- _Data excerpts_
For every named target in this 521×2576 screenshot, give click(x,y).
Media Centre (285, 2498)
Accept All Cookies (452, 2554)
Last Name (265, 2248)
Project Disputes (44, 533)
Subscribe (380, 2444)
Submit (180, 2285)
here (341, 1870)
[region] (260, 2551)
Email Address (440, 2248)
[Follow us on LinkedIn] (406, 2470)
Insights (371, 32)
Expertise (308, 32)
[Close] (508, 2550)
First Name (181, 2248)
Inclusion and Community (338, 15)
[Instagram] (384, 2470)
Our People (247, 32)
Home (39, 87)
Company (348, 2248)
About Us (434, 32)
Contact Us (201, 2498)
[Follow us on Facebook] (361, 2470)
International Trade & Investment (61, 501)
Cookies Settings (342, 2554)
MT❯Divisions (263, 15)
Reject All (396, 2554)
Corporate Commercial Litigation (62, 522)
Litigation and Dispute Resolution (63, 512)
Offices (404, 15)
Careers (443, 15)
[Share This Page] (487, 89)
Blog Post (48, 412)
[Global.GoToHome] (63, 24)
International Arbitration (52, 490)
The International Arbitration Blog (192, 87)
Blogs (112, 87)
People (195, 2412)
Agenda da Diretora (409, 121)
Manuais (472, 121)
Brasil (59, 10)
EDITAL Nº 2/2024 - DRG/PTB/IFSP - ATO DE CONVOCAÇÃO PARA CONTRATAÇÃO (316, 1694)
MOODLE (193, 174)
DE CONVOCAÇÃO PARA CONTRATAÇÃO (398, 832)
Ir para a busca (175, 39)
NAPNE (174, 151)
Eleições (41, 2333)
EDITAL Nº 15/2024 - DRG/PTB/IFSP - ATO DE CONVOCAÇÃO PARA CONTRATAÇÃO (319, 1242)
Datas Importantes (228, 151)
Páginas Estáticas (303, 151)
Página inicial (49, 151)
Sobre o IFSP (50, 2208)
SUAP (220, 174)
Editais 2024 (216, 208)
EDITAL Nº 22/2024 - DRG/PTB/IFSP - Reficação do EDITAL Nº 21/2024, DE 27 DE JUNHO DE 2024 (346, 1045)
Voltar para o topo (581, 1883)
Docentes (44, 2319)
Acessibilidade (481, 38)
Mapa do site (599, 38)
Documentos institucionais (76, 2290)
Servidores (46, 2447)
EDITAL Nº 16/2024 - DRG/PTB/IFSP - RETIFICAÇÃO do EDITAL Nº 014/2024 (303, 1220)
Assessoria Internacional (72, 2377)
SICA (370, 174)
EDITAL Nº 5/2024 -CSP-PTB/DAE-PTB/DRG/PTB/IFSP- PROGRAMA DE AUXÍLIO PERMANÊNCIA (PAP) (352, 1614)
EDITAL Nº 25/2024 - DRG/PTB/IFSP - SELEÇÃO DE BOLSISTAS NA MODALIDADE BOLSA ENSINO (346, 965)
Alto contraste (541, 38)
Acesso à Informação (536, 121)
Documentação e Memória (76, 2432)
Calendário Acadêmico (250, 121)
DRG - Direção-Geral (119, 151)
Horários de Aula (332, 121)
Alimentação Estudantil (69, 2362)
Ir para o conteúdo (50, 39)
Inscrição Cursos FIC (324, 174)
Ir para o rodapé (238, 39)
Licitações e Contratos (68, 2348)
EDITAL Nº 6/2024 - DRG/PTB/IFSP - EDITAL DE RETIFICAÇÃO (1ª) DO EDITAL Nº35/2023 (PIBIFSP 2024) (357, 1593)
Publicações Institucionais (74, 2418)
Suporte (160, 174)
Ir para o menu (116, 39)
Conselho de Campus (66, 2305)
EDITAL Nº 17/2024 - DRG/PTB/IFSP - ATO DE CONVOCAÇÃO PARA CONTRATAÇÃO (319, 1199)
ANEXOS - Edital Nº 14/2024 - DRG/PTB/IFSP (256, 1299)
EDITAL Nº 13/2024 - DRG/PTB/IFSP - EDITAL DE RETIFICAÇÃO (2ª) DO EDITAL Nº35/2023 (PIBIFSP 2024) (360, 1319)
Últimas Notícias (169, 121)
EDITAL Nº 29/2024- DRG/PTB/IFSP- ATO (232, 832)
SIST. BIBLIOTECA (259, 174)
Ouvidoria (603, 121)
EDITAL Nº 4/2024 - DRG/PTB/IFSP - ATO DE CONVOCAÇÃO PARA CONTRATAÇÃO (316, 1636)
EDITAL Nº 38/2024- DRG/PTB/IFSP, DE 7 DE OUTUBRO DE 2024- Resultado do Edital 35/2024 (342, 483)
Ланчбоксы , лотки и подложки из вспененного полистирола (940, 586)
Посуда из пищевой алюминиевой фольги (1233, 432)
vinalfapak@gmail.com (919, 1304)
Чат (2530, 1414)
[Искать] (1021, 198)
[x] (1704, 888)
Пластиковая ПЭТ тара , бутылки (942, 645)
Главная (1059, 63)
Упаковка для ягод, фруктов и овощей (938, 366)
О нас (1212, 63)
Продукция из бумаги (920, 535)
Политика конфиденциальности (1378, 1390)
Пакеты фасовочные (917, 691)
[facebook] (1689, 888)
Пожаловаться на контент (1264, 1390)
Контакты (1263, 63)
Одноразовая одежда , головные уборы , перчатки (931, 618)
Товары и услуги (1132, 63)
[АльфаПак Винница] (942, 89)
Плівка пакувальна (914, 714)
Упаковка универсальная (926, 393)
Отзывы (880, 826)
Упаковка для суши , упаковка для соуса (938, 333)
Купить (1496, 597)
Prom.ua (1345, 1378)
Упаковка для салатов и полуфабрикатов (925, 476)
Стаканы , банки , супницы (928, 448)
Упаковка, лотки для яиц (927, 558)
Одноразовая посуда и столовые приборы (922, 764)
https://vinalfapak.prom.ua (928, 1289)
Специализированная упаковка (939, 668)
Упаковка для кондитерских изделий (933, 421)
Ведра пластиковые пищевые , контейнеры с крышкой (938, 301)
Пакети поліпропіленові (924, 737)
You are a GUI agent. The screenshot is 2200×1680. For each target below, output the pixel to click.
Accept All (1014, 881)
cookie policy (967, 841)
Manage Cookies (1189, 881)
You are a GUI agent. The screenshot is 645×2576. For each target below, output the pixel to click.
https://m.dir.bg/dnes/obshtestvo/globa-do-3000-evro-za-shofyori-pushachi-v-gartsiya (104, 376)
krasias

- _Exercise brief_
Everything in the records must be returned exactly.

- _Response box_
For every named target in this 521×2576 screenshot, give click(x,y).
Media Centre (285, 2498)
Accept All Cookies (452, 2554)
Last Name (265, 2248)
Project Disputes (44, 533)
Subscribe (380, 2444)
Submit (180, 2285)
here (341, 1870)
[region] (260, 2551)
Email Address (440, 2248)
[Follow us on LinkedIn] (406, 2470)
Insights (371, 32)
Expertise (308, 32)
[Close] (508, 2550)
First Name (181, 2248)
Inclusion and Community (338, 15)
[Instagram] (384, 2470)
Our People (247, 32)
Home (39, 87)
Company (348, 2248)
About Us (434, 32)
Contact Us (201, 2498)
[Follow us on Facebook] (361, 2470)
International Trade & Investment (61, 501)
Cookies Settings (342, 2554)
MT❯Divisions (263, 15)
Reject All (396, 2554)
Corporate Commercial Litigation (62, 522)
Litigation and Dispute Resolution (63, 512)
Offices (404, 15)
Careers (443, 15)
[Share This Page] (487, 89)
Blog Post (48, 412)
[Global.GoToHome] (63, 24)
International Arbitration (52, 490)
The International Arbitration Blog (192, 87)
Blogs (112, 87)
People (195, 2412)
Agenda da Diretora (409, 121)
Manuais (472, 121)
Brasil (59, 10)
EDITAL Nº 2/2024 - DRG/PTB/IFSP - ATO DE CONVOCAÇÃO PARA CONTRATAÇÃO (316, 1694)
MOODLE (193, 174)
DE CONVOCAÇÃO PARA CONTRATAÇÃO (398, 832)
Ir para a busca (175, 39)
NAPNE (174, 151)
Eleições (41, 2333)
EDITAL Nº 15/2024 - DRG/PTB/IFSP - ATO DE CONVOCAÇÃO PARA CONTRATAÇÃO (319, 1242)
Datas Importantes (228, 151)
Páginas Estáticas (303, 151)
Página inicial (49, 151)
Sobre o IFSP (50, 2208)
SUAP (220, 174)
Editais 2024 (216, 208)
EDITAL Nº 22/2024 - DRG/PTB/IFSP - Reficação do EDITAL Nº 21/2024, DE 27 DE JUNHO DE 2024 (346, 1045)
Voltar para o topo (581, 1883)
Docentes (44, 2319)
Acessibilidade (481, 38)
Mapa do site (599, 38)
Documentos institucionais (76, 2290)
Servidores (46, 2447)
EDITAL Nº 16/2024 - DRG/PTB/IFSP - RETIFICAÇÃO do EDITAL Nº 014/2024 (303, 1220)
Assessoria Internacional (72, 2377)
SICA (370, 174)
EDITAL Nº 5/2024 -CSP-PTB/DAE-PTB/DRG/PTB/IFSP- PROGRAMA DE AUXÍLIO PERMANÊNCIA (PAP) (352, 1614)
EDITAL Nº 25/2024 - DRG/PTB/IFSP - SELEÇÃO DE BOLSISTAS NA MODALIDADE BOLSA ENSINO (346, 965)
Alto contraste (541, 38)
Acesso à Informação (536, 121)
Documentação e Memória (76, 2432)
Calendário Acadêmico (250, 121)
DRG - Direção-Geral (119, 151)
Horários de Aula (332, 121)
Alimentação Estudantil (69, 2362)
Ir para o conteúdo (50, 39)
Inscrição Cursos FIC (324, 174)
Ir para o rodapé (238, 39)
Licitações e Contratos (68, 2348)
EDITAL Nº 6/2024 - DRG/PTB/IFSP - EDITAL DE RETIFICAÇÃO (1ª) DO EDITAL Nº35/2023 (PIBIFSP 2024) (357, 1593)
Publicações Institucionais (74, 2418)
Suporte (160, 174)
Ir para o menu (116, 39)
Conselho de Campus (66, 2305)
EDITAL Nº 17/2024 - DRG/PTB/IFSP - ATO DE CONVOCAÇÃO PARA CONTRATAÇÃO (319, 1199)
ANEXOS - Edital Nº 14/2024 - DRG/PTB/IFSP (256, 1299)
EDITAL Nº 13/2024 - DRG/PTB/IFSP - EDITAL DE RETIFICAÇÃO (2ª) DO EDITAL Nº35/2023 (PIBIFSP 2024) (360, 1319)
Últimas Notícias (169, 121)
EDITAL Nº 29/2024- DRG/PTB/IFSP- ATO (232, 832)
SIST. BIBLIOTECA (259, 174)
Ouvidoria (603, 121)
EDITAL Nº 4/2024 - DRG/PTB/IFSP - ATO DE CONVOCAÇÃO PARA CONTRATAÇÃO (316, 1636)
EDITAL Nº 38/2024- DRG/PTB/IFSP, DE 7 DE OUTUBRO DE 2024- Resultado do Edital 35/2024 (342, 483)
Ланчбоксы , лотки и подложки из вспененного полистирола (940, 586)
Посуда из пищевой алюминиевой фольги (1233, 432)
vinalfapak@gmail.com (919, 1304)
Чат (2530, 1414)
[Искать] (1021, 198)
[x] (1704, 888)
Пластиковая ПЭТ тара , бутылки (942, 645)
Главная (1059, 63)
Упаковка для ягод, фруктов и овощей (938, 366)
О нас (1212, 63)
Продукция из бумаги (920, 535)
Политика конфиденциальности (1378, 1390)
Пакеты фасовочные (917, 691)
[facebook] (1689, 888)
Пожаловаться на контент (1264, 1390)
Контакты (1263, 63)
Одноразовая одежда , головные уборы , перчатки (931, 618)
Товары и услуги (1132, 63)
[АльфаПак Винница] (942, 89)
Плівка пакувальна (914, 714)
Упаковка универсальная (926, 393)
Отзывы (880, 826)
Упаковка для суши , упаковка для соуса (938, 333)
Купить (1496, 597)
Prom.ua (1345, 1378)
Упаковка для салатов и полуфабрикатов (925, 476)
Стаканы , банки , супницы (928, 448)
Упаковка, лотки для яиц (927, 558)
Одноразовая посуда и столовые приборы (922, 764)
https://vinalfapak.prom.ua (928, 1289)
Специализированная упаковка (939, 668)
Упаковка для кондитерских изделий (933, 421)
Ведра пластиковые пищевые , контейнеры с крышкой (938, 301)
Пакети поліпропіленові (924, 737)
You are a GUI agent. The screenshot is 2200×1680. For each target below, output the pixel to click.
Accept All (1014, 881)
cookie policy (967, 841)
Manage Cookies (1189, 881)
You are a GUI agent. The screenshot is 645×2576. For each target below, output the pixel to click.
https://m.dir.bg/dnes/obshtestvo/globa-do-3000-evro-za-shofyori-pushachi-v-gartsiya (104, 376)
krasias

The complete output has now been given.